Just 18 months ago, she had defeated Cherkasova in Sweden. But she lost to her 7-8 when it mattered the most. The Ukrainian lost her semifinal, ending Lappage's repechage hopes.

“One of those losses that I thought is going to harm me after, follow me in my career,” she says. “That happens in wrestling. Just had to go back to the drawing board, analyse that, work on that part of the game and that's what I did.”

But then, the Covid-19 pandemic brought everything to a standstill. Sports events were getting cancelled and the Pan-Am Olympic Qualifier in Ottawa, Canada was under a cloud. Two years after she came back to relaunch her wrestling career, Covid-19 threatened to take it all away.

Ultimately, United World Wrestling, wrestling’s global governing body, decided to conduct the qualifiers without spectators. It was enough for Lappage, as she won the 68kg gold medal and with that, earned an Olympic spot for her country, two months after winning the national Olympic trials. Finally, she could dream of being an Olympic champion again.

But there was one more twist to Lappage's story. Canada announced they would pull out of the Olympics because of the pandemic if they went ahead as scheduled. But then, the International Olympic Committee announced the Games were postponed by a year.

A year and three months have passed since that day in Ottawa, Lappage has not competed internationally. Forget competing, she has not stepped outside Canada, majorly because of the strict quarantine rules of the country.

“The uncertainty of it all has been very difficult when you sit back and you allow the fear and anxiety to stir up, it does get a little bit stressful obviously,” she says.
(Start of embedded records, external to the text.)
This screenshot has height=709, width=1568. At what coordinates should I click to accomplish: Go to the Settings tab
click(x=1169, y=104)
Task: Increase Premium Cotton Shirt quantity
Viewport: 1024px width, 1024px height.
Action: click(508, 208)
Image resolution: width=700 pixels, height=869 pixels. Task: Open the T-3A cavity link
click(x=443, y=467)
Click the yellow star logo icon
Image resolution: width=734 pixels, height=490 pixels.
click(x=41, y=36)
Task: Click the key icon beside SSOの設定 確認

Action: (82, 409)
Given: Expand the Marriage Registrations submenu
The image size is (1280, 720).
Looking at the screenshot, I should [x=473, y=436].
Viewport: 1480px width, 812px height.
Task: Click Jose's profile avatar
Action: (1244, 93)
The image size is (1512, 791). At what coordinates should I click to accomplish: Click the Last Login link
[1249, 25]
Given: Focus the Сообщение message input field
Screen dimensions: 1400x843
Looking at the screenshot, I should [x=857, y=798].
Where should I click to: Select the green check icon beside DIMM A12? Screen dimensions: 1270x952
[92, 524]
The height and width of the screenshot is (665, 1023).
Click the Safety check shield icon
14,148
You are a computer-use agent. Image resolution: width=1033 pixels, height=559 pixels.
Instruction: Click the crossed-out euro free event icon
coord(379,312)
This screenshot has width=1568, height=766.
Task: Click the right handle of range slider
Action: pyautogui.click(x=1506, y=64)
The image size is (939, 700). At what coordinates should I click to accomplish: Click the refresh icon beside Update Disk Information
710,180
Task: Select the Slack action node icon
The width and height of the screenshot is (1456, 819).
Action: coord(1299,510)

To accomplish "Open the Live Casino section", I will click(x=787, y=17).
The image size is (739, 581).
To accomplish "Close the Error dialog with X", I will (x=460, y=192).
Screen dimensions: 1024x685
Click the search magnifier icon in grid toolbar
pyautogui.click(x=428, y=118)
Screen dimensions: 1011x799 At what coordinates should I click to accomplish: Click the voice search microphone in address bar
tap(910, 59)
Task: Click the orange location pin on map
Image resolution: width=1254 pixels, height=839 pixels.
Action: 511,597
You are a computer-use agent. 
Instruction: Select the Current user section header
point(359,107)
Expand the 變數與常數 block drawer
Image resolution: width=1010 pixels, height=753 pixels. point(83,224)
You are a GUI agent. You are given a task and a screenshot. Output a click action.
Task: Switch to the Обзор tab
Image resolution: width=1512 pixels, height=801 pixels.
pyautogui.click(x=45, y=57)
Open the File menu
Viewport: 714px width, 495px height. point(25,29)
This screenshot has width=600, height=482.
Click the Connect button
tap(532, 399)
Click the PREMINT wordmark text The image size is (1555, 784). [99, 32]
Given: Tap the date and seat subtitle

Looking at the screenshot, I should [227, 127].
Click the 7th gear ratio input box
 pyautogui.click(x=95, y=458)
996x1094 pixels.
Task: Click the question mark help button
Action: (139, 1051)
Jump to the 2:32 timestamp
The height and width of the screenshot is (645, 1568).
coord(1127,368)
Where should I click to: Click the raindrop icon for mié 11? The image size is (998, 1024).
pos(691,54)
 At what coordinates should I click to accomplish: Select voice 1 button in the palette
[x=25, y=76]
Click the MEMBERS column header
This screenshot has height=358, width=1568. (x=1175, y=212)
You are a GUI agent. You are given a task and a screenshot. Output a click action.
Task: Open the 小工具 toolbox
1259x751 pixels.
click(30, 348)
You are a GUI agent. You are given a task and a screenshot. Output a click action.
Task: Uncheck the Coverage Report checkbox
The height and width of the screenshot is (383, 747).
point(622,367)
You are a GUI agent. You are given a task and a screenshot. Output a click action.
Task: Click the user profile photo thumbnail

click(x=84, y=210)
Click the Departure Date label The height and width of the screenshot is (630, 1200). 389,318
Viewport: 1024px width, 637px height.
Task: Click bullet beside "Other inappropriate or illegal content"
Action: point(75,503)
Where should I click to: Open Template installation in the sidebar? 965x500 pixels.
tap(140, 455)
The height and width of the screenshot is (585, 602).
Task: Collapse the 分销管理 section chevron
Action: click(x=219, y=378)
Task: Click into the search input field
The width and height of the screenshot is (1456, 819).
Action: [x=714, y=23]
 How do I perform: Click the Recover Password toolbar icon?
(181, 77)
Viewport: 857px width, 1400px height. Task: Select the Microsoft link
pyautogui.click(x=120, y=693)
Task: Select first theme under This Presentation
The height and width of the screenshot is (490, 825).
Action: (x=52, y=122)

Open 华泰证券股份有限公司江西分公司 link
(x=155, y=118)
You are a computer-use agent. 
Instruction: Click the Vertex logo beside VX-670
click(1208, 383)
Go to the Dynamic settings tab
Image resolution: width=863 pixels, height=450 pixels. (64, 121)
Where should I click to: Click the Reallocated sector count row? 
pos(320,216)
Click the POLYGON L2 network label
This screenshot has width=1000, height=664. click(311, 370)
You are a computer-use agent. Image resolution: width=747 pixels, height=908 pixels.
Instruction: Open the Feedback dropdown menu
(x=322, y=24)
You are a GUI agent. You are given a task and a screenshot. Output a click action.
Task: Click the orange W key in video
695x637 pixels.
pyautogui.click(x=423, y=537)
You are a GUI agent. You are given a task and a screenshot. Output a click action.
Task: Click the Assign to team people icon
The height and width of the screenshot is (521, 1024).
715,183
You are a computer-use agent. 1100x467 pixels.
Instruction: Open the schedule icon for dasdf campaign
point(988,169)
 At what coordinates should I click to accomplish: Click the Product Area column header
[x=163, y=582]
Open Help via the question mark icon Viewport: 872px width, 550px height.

“In sports, you face struggles, challenges, setbacks regularly. I guess it was just one of those," she says. "It was similar to an injury. You have to sit back and reflect and plan training and plan better when things are not ideal. When they announced that it was going to be delayed, of course, it was not ideal. But in my opinion, it was better than being cancelled. It's still happening and I have an extra year to prepare and be better than I would have in 2020.”

Just to ascertain that, she will be wrestling at the last ranking series event in Poland in June before the Games. The Poland Open will be her big test since the World Championships in Central Asia. Like Lappage, her opponents are also getting better and she knows it.

“There are no easy opponents,” she says. “It's an open field and I am not looking at anybody lightly. Hence, we all ought to be on our 'A' game and we ought to be the best on our day and if we are able to bring everything together on that day we will be successful.”

Danielle LappageDanielle LAPPAGE (CAN) won the Pan-Am Olympic Qualifiers in Ottawa, Canada to qualify Canada for the Olympic Games. (Photo: UWW / TONY ROTUNDO)

Lappage is in the twilight of her career. But like many elite athletes, she is wrestling with the idea of when to call it quits.

“I enjoy the training, the process, the schedule, the details, the experiences and the social aspect,” she says. “But of course it will end soon. Maybe one more cycle would be max. I have not thought about it, I have not committed to it.”

Lappage has clearly come a long way from that injury in Rio. At one point she was on the verge of leaving the sport and five years later, she is thinking about Paris. But in sport, as in life, nothing should be taken for granted.

“Since Rio, I have not taken any day for granted, any competition for granted, any experience for granted. For years, I count this as my bonus life, my second life and in the sport my second chance. It's been awesome.”

Lappage learnt that lesson long back.